One is given a matrix $A\in\mathbb{R}^{q\times m}$, a matrix $B\in\mathbb{R}^{n\times q}$ and a rank-3 tensor $D\in \mathbb{R}^{m\times n\times p}$, which is represented as a matrix $(D_{ij})\in \mathbb{R}^{m\times n}$ where each element is a vector $\mathbb{R}^{p}$.

I would like to to describe a multiplication between $A$ or $B$ with $D$ as the usual matrix multiplication, by only considering the first two dimensions of $D$. That is,

$AD\in \mathbb{R}^{q\times n\times p}$, where each element (a vector) is obtained by the usual matrix multiplication; and similarly $DB\in \mathbb{R}^{m\times q\times p}$.

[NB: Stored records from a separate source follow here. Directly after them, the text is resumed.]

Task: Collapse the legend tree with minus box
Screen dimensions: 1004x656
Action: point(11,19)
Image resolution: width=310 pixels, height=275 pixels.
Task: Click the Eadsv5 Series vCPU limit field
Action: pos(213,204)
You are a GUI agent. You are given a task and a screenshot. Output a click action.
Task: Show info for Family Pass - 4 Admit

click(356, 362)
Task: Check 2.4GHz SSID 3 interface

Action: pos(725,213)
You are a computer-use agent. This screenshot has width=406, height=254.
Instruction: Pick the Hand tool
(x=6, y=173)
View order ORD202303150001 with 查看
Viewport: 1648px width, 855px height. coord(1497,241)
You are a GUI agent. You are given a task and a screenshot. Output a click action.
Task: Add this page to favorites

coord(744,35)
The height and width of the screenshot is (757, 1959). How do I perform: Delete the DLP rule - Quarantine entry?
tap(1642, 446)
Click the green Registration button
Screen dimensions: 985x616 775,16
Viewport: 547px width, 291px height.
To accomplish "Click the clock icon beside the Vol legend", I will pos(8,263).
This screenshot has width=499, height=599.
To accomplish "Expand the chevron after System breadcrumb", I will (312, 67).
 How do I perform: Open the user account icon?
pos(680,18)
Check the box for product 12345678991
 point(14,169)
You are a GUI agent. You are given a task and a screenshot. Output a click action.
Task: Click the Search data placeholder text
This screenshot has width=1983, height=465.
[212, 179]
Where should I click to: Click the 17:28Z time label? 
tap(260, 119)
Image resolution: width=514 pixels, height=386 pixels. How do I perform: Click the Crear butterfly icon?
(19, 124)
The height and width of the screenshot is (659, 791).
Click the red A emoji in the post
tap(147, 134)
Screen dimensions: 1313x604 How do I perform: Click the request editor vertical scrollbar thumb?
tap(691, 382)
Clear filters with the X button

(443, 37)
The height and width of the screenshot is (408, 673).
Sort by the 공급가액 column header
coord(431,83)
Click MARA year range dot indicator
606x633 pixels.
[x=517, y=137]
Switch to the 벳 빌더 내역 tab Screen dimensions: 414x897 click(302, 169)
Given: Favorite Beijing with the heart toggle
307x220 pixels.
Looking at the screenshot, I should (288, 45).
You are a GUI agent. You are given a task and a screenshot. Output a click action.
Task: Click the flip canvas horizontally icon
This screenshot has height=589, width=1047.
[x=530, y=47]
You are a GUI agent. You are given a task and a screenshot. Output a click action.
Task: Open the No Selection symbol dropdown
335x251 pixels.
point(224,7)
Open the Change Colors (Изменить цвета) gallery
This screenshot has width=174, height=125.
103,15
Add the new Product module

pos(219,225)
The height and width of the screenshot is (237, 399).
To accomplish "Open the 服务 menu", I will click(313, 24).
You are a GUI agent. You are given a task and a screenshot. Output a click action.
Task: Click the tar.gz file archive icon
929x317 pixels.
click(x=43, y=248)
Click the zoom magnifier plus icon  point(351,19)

Is there a name for this operation? Or how do you recommend me to describe this operation in a professional way (acceptable for peer reviewing)?


Besides denoting the operation using tensor contraction, as suggestion by Travis's answer, I find the $n$-mode product is quite suitable for this setting. However, the $n$-mode product are only defined between a tensor and a matrix (or vector). For example, I cannot denote $D_1D_2B$ where $D_i$ are both rank-3 tensors using $n$-mode product. But tensor contraction can be defined between two tensors.

Anyway, using the $n$-mode product, we can denote the desired operations as: $D\times_1A$ and $D\times_2B^T$.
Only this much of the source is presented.